Directives.
1. According to the Lustre mailing-list post, which file is created only after running "make/make modules" in the /usr/src/linux directory?
2. Please continue the Lustre mailing-list post on kernel symbol versioning, starting after its last line.

--- start of Quoted text ---

[Lustre-discuss] Is OFED 'kernel-ib' required for o2ib on RHEL5?

Lawrence Sorrillo sorrillo at jlab.org
Tue Mar 23 07:53:06 PDT 2010


Ken:

 This is a wonderful post. Very very helpful indeed. Thank you.

I also noticed something in trying to compile lustre. The 
"Module.symvers" file is very much needed but is only created after you do
"make/make modules" in the /usr/src/linux directory. It does NOT exist 
before then and the lustre installation guide  makes it seem
like this file should exist when you unpack the sources. But it does 
not. Hence you cannot go on to run configure on lustre and expect the 
modules to work.

~Lawrence



Ken Hornstein wrote:
>> You're right, I had problems with the module symbol versions using
>> Lustre 1.8.2 packages available at Sun website, kernel
>> 2.6.18-164.11.1.el5 (RHEL 5.4) and OFED 1.5. The same problems happens
>> when using OFED 1.4.2.
>>     
>
> So since this comes up now and then, I've cc'd the list.
>
> So you can Google around to find more about kernel symbol versioning.

--- end of Quoted text ---
--- start of Dataset excerpt ---

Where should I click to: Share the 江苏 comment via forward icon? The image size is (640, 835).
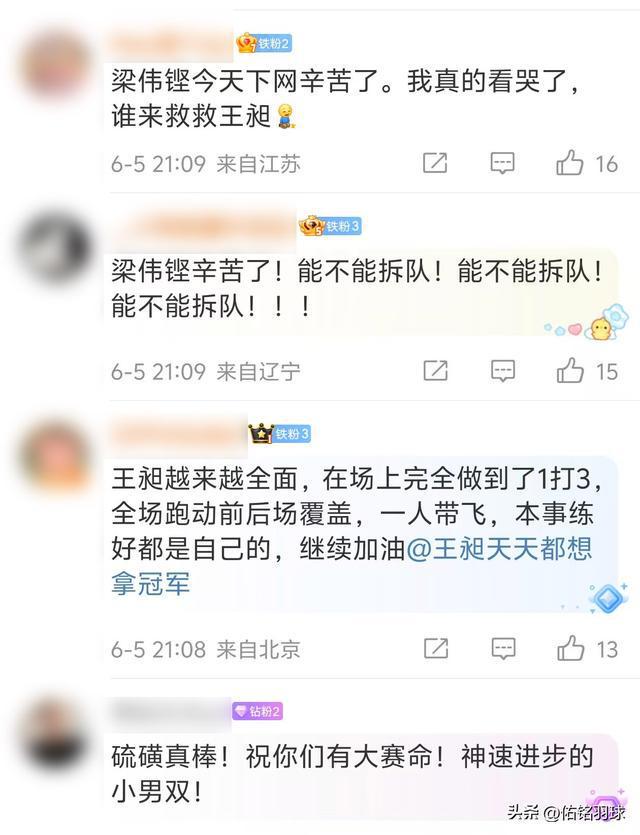pos(435,163)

--- end of Dataset excerpt ---

Responses to the exercise.
1. Module.symvers

2.
> The short answer is that there is a CRC associated with each exported
> symbol in the loaded kernel, and that version is recorded in the module
> when it is compiled.  That's all well and good, but figuring out what
> happens when it doesn't work is a pain, because all of the information
> isn't in one place (and nobody has explained it well, at least that
> I've seen).
>
> When a module (like Lustre) is compiled, it's pointed at a file called
> "Module.symvers"; that contains the versions of the symbols that
> modules are expected to link against, and those versions are recorded
> in the module object file.  When you get this mismatch at module load
> time, one of two things is happening: the "wrong" OFed is being loaded,
> or you linked against the "wrong" Module.symvers file.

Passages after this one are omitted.